Старик не ждал зятя. Кончился дождь. Дед Матвей вылез из шалаша, оглядел небо со всех сторон, почесал бороду и раскурил трубку. Покурив, не спеша выбил о пенек пепел и решил сходить на огороды. До этого стояли жаркие дни. Ботва у картофеля поблекла, листочки свернулись в трубочку, будто их ошпарили кипятком. То-то после дождя хорошо на огороде!

Дед пошел вдоль берега к тому мыску, что язычком выдавался в озеро, — там были огороды. Он ходил по картофельному полю, приглядывался, примечал. Вот на делянке Семена Кирилловича дождевым ручейком размыло целый ряд. Как земля подсохнет, придется окучить.
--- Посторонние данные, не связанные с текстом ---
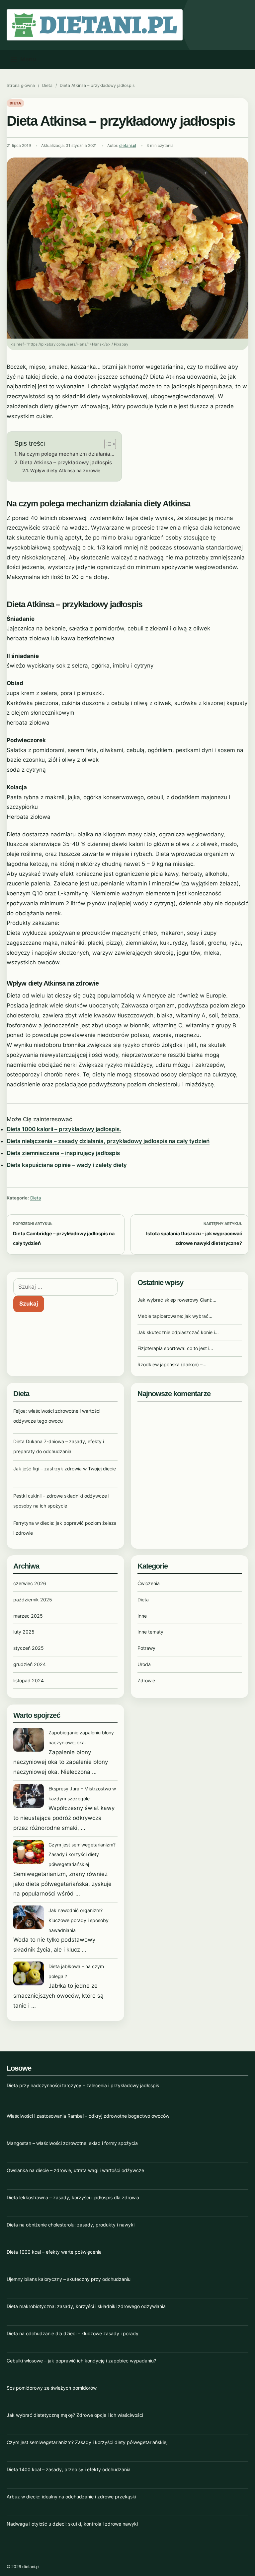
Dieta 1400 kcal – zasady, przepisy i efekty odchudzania (68, 2469)
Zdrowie (146, 1680)
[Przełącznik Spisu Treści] (106, 444)
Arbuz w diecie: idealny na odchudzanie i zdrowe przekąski (71, 2496)
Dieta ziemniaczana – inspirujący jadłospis (63, 1153)
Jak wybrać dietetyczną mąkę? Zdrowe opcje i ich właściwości (75, 2415)
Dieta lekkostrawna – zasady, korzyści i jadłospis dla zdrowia (73, 2197)
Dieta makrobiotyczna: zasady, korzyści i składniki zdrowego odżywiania (86, 2306)
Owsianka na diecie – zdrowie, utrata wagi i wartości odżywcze (75, 2170)
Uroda (144, 1664)
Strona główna (21, 85)
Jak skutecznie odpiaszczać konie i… (178, 1332)
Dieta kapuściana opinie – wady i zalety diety (67, 1165)
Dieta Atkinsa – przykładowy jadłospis (66, 462)
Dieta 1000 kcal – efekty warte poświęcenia (54, 2252)
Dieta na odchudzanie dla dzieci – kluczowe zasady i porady (72, 2333)
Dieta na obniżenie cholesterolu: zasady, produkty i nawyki (70, 2224)
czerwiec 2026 (29, 1583)
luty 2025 (24, 1632)
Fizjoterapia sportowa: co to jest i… (175, 1348)
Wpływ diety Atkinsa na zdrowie (65, 470)
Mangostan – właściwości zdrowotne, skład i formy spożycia (72, 2143)
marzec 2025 (28, 1616)
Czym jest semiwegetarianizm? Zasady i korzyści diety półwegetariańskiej (82, 1854)
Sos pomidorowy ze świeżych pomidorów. (52, 2388)
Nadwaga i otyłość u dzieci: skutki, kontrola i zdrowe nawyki (72, 2524)
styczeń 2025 (28, 1648)
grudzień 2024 (29, 1664)
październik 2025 (32, 1599)
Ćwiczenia (148, 1583)
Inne (142, 1616)
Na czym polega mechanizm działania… (66, 454)
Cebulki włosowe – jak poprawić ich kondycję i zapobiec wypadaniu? (81, 2360)
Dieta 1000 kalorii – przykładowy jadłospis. (64, 1129)
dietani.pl (127, 145)
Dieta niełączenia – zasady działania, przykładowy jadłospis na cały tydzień (108, 1141)
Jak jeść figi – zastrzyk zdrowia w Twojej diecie (64, 1468)
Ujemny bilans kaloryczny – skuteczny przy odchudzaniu (68, 2279)
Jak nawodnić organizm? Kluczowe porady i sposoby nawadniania (78, 1920)
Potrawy (146, 1648)
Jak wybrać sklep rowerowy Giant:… (176, 1300)
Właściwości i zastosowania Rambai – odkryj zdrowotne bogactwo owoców (88, 2116)
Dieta (47, 85)
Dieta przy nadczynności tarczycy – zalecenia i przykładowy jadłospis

— Ого-го-го! — услышал дед протяжный крик, который пронесся над озером и далеко отдался эхом. «И чего горлопанит, — подумал старик. — Как будто его режут».

— Матвей Данилы-ыч!

— Тьфу! — рассердился дед. — Вот ведь варнак, прости господи.

Выбравшись на поляну, он увидел у шалаша Ладейщикова, который, сложив руки рупором, снова приготовился издать свой призывный клич.

Дед подошел незамеченным и спросил:

— Чего дерешь глотку-то?

Петр вздрогнул, оглянулся, отступив шаг назад, и заулыбался.

— Я думал, ты рыбачишь.

— Лодка-то моя на берегу.

— Не заметил, — виновато признался Петр. — В гости вот пришел.

— Это чего ты в гости надумал? Вроде бы и причины нет, а?

— Выходной, дай, думаю, схожу.

— Врешь, по глазам вижу, что врешь. Снова поругались?

— Было, — сознался Петр, присаживаясь на чурбашек. — А я маленькую прихватил, — он вытащил из кармана пол-литровую и поставил ее на землю.

— Деньги понапрасну переводишь. У тебя их что, куры не клюют? — проворчал дед Матвей и полез в шалаш за кружкой и закуской. Копался долго, а вылез, расстелил свой старый брезент, нарезал хлеба и сказал:

— Закуска неважная: сушеная рыба да огурцы. Свежую-то утром с Никиткой отправил.

— Здесь был Бадейкин? — поморщился Петр.

— Был. Рыбу пугал. А тебе чего?

— Ничего, — он налил в кружку водки и подал деду. Тот круто посолил ломоть хлеба и выпил одним махом, крякнул, остервенело начал нюхать хлеб и уже после этого принялся закусывать.

— Что у вас там стряслось?

Петр начал хмелеть, на душе опять сделалось скверно.

— Молчишь, стало быть, и сам виноват.

— Ушла она, Матвей Данилыч.

— Это как ушла? Куда ушла?

— Домой, к матери.

— Погоди, погоди. Может, она просто так?

Петр отрицательно покачал головой.

— Был утром. Прогнала.

— Язви вас в душу! Кнутом бы вас обоих. Вот мое соображение.

Дед сплюнул, свернул брезент и бросил в шалаш.

— В гости он пришел! Нечего сказать, хороший гость! За мной, что ли?

— Нет, я пришел так, тяжело мне.

— И чего ты крутишь, не пойму. Ведь вижу тебя насквозь, — дед Матвей тяжело поднялся и строго спросил: — Какого дьявола еще ждешь?

Петр не стал ему противоречить. Со стариком спорить было опасно. А возможно, дед Матвей сумеет утихомирить Тоню?

Через несколько минут они оба направились к городу — дед — впереди, Петр — за ним.